Nope, I have to keep the wave square enough that the oversampling by the ADC sees the same value at the bottom as well as top of the square wave, as opposed to seeing a triangle-like sawtooth.  I'll adjust caps to make sure I'm not rounded.  I can look at variation (even std deviation) of ADC samples to see if there's too much fall or rise on those bottoms and tops, respectively.

I'll stick with 0.5 of the 100nVp-p, or 50nV. 

NOTE: I did it all on paper first, and found that the feedback resistor was the A NUMBER ONE noise source out of everything.  Nothing else really had much of an impact.  This included using a NON-IDEAL opamp with Id, In, Vos and En terms.  This simulation show reasonable consistency with the paper calculations.  The paper calculations said the output noise would be around 40.7nV, due mostly to the 100k resistor's [Johnson noise]. Meanwhile, the simulated output, prior to RC filter that actually adds noise at these levels, appears to be falling torward that same value.  CONSISTENCY.  It's in fact 44.2nV at 10Hz as it falls toward 40.7nV at higher frequencies.  For LOWER frequencies, however, the paper calculations remain flat at 40.7nV while the simulation rises.  Yes, a 1/f rise.  So maybe my paper doesn't include the 1/f noise of the opamp.  I'll go back next and check that.  If I can get the paper and simulations matching at lower frequencies, it adds greater confidence.  This can also relieve problems of moving the start frequency lower and lower not stabilizing for the simulation.

Thanks for all your help.

-Helmut

Hooman Hashemi said:

VSig is a user-defined value that you enter in the Noise Analysis dialog.

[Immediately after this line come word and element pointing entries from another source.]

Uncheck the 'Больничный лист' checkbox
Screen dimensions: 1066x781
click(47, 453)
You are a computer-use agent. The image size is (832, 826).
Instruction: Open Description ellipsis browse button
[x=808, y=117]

The default value is 1V.

... and you chose "1V" for your S/N analysis

It does not say "V" anywhere in the configuration window, can that be added?  If the "Signal Amplitude" chosen is too large, does it clip?

Hooman Hashemi said:

Another measure of noise, the “signal to noise ratio,” takes the signal magnitude into account. This is the ratio of signal power to noise power, ...  VSig represents the expected signal amplitude. VSig is a user-defined value that you enter in the Noise Analysis dialog.

Ohhhhh.  So the "Signal to Noise" measurement has nothing to do with the actual gain of the circuit?  It's just the same information as the "Total Noise" plot, but displayed in dB below some arbitrary level rather than displayed in volts?  That's not what I expected at all.  That would explain why the "SNR" changes by 2 dB when the gain and noise both drop by 2 dB, though.  I expected this to have no effect on "SNR". 

Is it possible to add other plots to the Noise Analysis window?